Hace unos días terminé de leer el libro Gente casi perfecta, de Michael Booth, periodista inglés afincado en Dinamarca y casado con una danesa. Da una panorámica interesante de esa región europea, pues se pasea con mayor o menor extensión por cada uno de los países cuya agrupación de forma genérica llamamos «Escandinavia». Naturalmente, habla con extensión de Dinamarca, que es donde vive, de donde su mujer es oriunda y donde ha escolarizado a su hijo. Y luego también habla con extensión de Suecia, que al parecer concita las rencillas de todas las demás hermanas por ser la hermana mayor.
No me queda claro que sean gente tan perfecta. Quizá yo, por haber nacido en el Mediterráneo, lo vea de forma muy distinta. Para empezar, la asquerosa climatología, que en mi opinión sí que influye en eso que han dado en llamar «determinismo geográfico» (la configuración del medio influye en la idiosincrasia de las personas), hace que uno no desee vivir mucho tiempo por allí, a menos que los avatares de la vida le lleven a ello. Les falta sin duda ninguna el sol y la joie de vivre de la que gozamos con más frecuencia por estos pagos.
Pero lo que me ha llamado poderosamente la atención es algo que el autor revela, pero dándole la vuelta: la hygge danesa (que tiene su reflejo en el lagom sueco). Es decir, esa forma de conducirse en sociedad que evita los problemas a cualquier precio, determinando, por ejemplo, que hay cosas de las que «no se puede hablar» si se quiere mantener la paz de las reuniones familiares y de otro tipo. Así, aunque exista un elefante blanco en el salón hay que ignorarlo para no arruinar la reunión. En Alemania lo llaman Gemütlichkeit y tiene el mismo significado y función.
Luego hay otros problemas. Es verdad que gozan del mayor poder adquisitivo de Europa. Tienen un sistema de protección social que los españoles, por ejemplo, podríamos envidiar. Y digo bien, podríamos, porque mirado más de cerca ya no parece tan estupendo. Para empezar, porque para sostenerlo hacen falta unos impuestos draconianos. Segundo, por el poder que se le ha concedido de entrometerse en la vida de las personas (en Alemania es parecido y lo que asusta es que ése sea el modelo a exportar al resto de la UE). Y luego el llamado totalitarismo socialdemócrata, que es propio de Suecia, pero que en mayor o menor medida se puede predicar de toda la zona escandinava. Las personas se censuran unas a otras, mientras su vínculo más fuerte no es entre sí, sino con el Estado, generoso proveedor a cambio de que uno se mantenga en el rebaño.

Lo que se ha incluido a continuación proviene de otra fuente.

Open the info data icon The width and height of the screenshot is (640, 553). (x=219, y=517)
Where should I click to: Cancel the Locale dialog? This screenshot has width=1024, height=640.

Sin olvidarnos de dos cosas: su elevado nivel adquisitivo, al parecer, es inversamente proporcional al de su fe religiosa. Tienen iglesias hermosas pero vacías. Eso, para mí, representa un choque cultural. Y es un punto flaco que les pasará factura, por más que ahora crean que «Papá Estado lo resuelve todo».
Y, en segundo lugar, el nivel adquisitivo elevado es para los profesionales cualificados: es decir, si vas de doctor o incluso doctorando. Para trabajos bajos, la historia es distinta y la diferencia salarial abismal. Una persona que llegara a esos países con poca cualificación profesional lo tendría crudo. La estratificación social existe, a pesar de que ellos afirman de sí mismos que son los países más igualitarios de la tierra y suelen ocupar puestos elevados en el ranking de la felicidad. Claro: si felicidad es igual a dinero, evidentemente tienen muchos puntos ganados.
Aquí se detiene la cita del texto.